Property rights essentially include the right to determine what shall be done with what
property. Indeed, property rights just are a bundle of liberty rights, operating within a set
of constraints derived from John Locke.
Redistribution involves appropriating the actions of some people for the benefit of
others. This makes others (or the state) part owners of those with productive capacities.
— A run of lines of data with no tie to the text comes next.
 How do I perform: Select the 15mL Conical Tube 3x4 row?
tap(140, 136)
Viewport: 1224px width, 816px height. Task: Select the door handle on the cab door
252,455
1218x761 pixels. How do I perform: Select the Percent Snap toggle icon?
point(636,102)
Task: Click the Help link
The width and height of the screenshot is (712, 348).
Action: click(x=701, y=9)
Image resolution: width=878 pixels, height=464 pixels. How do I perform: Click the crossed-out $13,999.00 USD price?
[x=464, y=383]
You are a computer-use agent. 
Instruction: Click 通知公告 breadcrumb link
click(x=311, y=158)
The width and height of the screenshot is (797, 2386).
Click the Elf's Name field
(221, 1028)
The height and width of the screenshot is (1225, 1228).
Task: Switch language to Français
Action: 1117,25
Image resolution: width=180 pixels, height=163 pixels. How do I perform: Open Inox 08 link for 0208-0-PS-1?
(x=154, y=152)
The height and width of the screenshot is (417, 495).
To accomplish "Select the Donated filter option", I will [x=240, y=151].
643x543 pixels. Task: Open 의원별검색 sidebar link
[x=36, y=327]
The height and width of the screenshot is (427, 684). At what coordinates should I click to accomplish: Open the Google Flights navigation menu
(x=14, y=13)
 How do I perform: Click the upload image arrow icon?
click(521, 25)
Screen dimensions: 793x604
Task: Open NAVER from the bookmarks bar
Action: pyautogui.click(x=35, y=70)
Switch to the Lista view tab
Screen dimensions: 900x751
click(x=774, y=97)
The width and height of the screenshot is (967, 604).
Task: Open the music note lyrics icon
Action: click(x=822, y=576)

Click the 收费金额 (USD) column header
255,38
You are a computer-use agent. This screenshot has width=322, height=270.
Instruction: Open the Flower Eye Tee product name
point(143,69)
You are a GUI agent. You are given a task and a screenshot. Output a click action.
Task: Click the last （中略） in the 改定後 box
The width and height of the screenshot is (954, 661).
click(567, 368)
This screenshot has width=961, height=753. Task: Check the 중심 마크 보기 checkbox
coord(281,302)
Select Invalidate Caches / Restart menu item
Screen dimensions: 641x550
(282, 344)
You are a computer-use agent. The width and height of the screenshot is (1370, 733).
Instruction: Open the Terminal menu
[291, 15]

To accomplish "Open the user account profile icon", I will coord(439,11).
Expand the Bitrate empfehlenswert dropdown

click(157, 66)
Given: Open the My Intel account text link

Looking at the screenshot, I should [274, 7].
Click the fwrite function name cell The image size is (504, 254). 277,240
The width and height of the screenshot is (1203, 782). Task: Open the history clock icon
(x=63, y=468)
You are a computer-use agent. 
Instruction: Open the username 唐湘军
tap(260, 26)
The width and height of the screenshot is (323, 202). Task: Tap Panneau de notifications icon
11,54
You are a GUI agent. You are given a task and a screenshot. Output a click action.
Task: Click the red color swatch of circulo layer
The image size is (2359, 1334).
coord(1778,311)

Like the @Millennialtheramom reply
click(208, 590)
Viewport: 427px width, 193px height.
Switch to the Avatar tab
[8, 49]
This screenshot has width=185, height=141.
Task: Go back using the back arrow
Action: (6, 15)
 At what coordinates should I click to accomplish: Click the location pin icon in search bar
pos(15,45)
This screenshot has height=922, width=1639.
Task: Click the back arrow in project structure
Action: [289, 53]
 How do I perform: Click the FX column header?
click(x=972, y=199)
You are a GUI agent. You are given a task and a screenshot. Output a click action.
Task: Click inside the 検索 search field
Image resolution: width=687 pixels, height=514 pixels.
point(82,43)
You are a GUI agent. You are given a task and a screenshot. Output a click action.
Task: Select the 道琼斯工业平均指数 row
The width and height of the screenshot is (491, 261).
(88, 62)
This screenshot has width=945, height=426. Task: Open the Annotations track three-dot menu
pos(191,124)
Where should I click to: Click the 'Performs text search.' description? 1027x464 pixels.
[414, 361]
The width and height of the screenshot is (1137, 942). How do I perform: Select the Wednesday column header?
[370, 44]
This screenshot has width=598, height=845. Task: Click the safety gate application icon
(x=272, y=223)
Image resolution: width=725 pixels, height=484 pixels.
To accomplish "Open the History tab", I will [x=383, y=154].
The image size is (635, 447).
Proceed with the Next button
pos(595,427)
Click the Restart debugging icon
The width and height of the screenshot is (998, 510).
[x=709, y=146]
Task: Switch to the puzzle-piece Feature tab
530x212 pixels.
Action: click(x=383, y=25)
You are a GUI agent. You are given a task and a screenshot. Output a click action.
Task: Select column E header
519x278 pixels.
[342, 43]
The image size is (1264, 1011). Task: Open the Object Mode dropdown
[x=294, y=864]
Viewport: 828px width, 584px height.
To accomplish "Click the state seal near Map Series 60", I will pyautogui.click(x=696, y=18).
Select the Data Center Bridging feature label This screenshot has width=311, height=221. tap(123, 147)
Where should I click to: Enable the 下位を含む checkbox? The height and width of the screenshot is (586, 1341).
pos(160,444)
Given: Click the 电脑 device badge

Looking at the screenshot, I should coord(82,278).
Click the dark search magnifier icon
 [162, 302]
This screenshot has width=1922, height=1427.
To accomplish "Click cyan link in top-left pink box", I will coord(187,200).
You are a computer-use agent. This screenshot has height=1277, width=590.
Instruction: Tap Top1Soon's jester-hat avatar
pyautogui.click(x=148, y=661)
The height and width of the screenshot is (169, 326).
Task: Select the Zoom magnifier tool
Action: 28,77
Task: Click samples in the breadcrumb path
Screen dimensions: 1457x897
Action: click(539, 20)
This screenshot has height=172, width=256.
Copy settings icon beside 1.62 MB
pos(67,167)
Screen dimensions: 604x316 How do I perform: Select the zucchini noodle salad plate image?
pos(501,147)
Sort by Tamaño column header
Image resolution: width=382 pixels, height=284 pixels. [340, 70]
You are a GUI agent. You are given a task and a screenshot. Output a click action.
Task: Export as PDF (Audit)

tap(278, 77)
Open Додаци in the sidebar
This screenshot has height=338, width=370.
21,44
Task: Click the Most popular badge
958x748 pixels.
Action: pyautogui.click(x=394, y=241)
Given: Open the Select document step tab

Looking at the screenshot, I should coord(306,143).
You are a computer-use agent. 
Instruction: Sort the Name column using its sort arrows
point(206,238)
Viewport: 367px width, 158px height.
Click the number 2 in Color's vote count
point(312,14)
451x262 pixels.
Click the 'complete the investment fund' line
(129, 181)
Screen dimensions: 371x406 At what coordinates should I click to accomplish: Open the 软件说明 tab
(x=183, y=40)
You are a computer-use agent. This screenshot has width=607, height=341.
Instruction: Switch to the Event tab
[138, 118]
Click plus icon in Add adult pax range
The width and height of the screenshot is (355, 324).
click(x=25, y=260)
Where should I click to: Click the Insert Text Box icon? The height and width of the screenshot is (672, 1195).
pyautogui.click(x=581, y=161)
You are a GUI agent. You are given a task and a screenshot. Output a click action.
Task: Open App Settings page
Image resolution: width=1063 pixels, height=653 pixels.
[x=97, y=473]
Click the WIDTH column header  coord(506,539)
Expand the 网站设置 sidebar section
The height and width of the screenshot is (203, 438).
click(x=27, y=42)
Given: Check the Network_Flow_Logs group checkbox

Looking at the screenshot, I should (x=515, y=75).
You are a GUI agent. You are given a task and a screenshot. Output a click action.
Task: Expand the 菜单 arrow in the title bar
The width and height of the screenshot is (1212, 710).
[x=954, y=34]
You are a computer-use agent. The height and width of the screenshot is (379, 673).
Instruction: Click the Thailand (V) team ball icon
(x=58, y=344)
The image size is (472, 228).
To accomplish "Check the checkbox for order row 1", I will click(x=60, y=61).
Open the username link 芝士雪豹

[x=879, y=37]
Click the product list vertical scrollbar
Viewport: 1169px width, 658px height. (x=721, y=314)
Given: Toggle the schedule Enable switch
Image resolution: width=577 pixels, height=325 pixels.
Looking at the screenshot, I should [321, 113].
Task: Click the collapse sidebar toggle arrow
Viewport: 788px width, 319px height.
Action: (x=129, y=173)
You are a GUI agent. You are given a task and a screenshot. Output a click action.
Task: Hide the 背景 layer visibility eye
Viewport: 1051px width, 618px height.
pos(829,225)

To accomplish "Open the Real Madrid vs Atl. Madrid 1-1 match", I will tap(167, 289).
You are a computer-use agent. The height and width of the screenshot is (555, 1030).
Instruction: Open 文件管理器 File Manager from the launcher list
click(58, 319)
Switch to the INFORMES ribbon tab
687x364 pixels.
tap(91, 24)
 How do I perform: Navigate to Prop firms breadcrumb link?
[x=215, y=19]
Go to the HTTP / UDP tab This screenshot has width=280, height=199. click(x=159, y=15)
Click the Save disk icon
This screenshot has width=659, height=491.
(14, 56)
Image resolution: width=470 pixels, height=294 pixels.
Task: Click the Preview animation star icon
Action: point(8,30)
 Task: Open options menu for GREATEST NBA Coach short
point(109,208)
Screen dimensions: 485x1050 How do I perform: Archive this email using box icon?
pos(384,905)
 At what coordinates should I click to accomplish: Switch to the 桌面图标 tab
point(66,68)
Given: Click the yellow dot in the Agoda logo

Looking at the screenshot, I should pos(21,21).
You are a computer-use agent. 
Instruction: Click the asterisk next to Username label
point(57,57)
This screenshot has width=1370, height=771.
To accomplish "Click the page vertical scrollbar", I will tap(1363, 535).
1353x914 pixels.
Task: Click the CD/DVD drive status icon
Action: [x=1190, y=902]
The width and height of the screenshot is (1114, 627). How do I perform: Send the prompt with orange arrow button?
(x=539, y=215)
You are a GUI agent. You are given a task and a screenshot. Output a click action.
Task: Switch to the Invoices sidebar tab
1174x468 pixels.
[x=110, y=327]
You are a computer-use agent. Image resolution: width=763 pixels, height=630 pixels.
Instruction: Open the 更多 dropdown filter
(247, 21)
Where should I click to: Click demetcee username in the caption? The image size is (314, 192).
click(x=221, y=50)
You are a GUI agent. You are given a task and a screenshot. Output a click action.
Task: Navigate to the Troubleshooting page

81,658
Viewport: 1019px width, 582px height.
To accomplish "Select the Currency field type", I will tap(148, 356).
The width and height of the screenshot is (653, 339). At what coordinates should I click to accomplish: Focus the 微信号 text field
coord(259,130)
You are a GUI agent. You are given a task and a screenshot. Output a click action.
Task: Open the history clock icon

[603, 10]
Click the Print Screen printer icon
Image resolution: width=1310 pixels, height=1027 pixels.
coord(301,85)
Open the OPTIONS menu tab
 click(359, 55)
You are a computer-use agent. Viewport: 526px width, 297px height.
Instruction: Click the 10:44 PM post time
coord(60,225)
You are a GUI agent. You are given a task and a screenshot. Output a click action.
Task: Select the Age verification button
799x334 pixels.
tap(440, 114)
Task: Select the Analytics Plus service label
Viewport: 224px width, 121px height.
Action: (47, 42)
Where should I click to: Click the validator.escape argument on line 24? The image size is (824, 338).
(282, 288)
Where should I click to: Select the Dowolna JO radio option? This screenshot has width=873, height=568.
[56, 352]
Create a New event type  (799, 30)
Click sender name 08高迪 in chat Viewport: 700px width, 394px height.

Rights operate as moral side constraints, making some means to even good ends
impermissible.
James Dwyer, “Illegal Immigrants, Health Care and Social Responsibility”
Two conflicting views:
1. If a person has no right to be in our country, he/she has no rights to social services,
including health care;
2. Health care is a human right and so should be provided even to illegal immigrants.
Dwyer rejects both views.
(Possible?) Relevant considerations: scarce health care resources; illegal immigrants
have broken a law; physicians have professional ethics requirements; states have the
right to determine their own immigration policies; there is a human right to
equal/adequate health care; immigrants come voluntarily and take on the work they do
freely.
We need to take responsibility for the existence of illegal immigrants in our societies.
We should work to improve their wages and working conditions, and we should provide
health care to them as members of our communities. This would reduce their
vulnerability and promote social and communal respect for these workers, and
strengthen social solidarity and ethical concern for all members of society.